TITLE: Notes for Students Working on Projects AUTHOR: Eugene Wallingford DATE: February 25, 2009 6:45 PM DESC: ----- BODY: My compiler students are getting to the point where they should be deep in writing a parser for their language. Walking back from lunch, I was thinking about some very simple things they could do to make their lives -- and project -- better. 1.   Start. Yes, start. If you read the literature of the agile software development world or even of the life hacker world, people talk about the great power that comes just from taking the first step. I've always loved the old Goethe quote about the power of committing to a course of action. But isn't this all cliché? It is so easy to put off tracing your language grammar, or building those FIRST and FOLLOW sets, or attacking what you know will be a massive parsing table. It is so easy to be afraid of writing the first line of code because you aren't sure what the whole app will look like. Take the first step, however small and however scary. I'm always amazed how much more motivated I feel once I break the seal on a big task and have some real feedback from my client or my compiler. 2.   Always have live code. Live code is always better than ideas in your head. Brian Marick tells us so. One of the Gmail guys tells us so:
We did a lot of things wrong during the 2.5 years of pre-launch Gmail development, but one thing we did very right was to always have live code. ...

Data section:
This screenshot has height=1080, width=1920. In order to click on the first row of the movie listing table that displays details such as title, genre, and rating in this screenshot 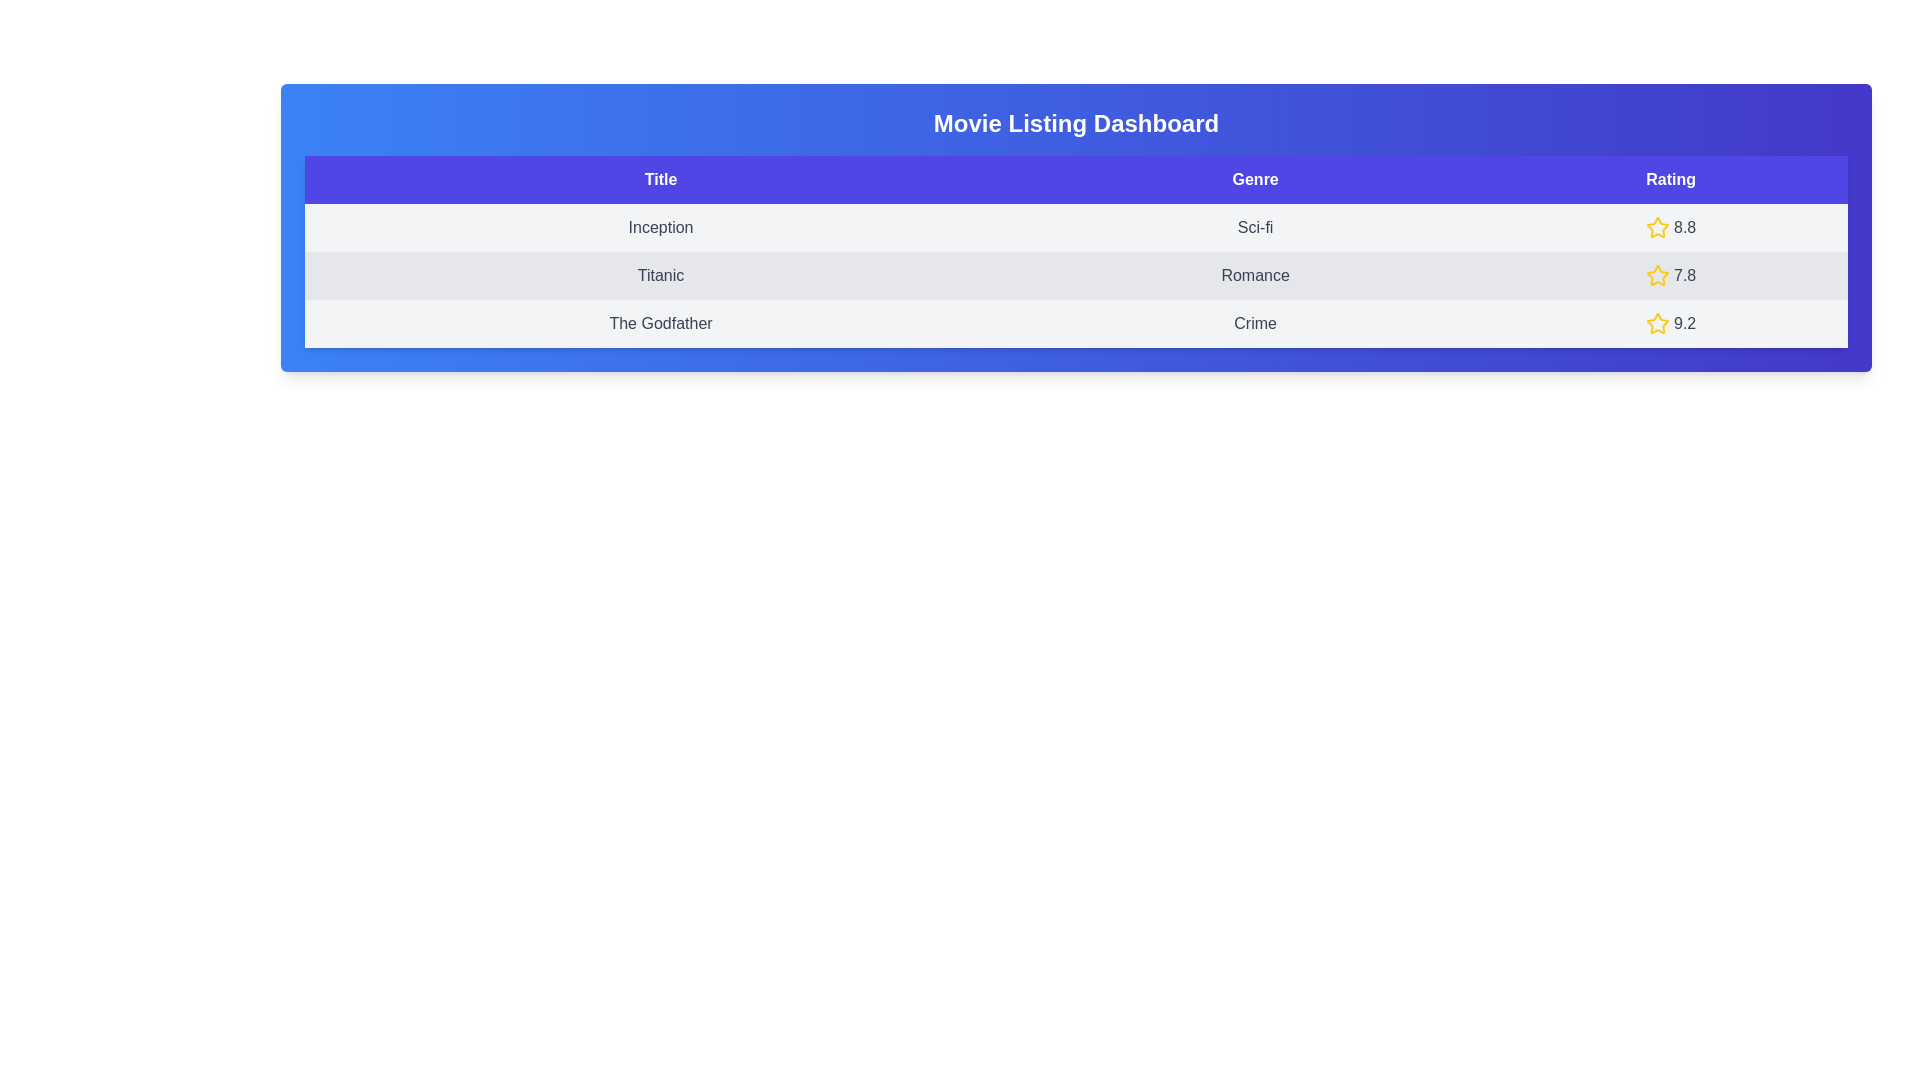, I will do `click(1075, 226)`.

Task to carry out: Render this sentence from the notes for students working on projects into Spanish: "Live code is always better than ideas in your head."

The response: El código vivo siempre es mejor que las ideas en tu cabeza.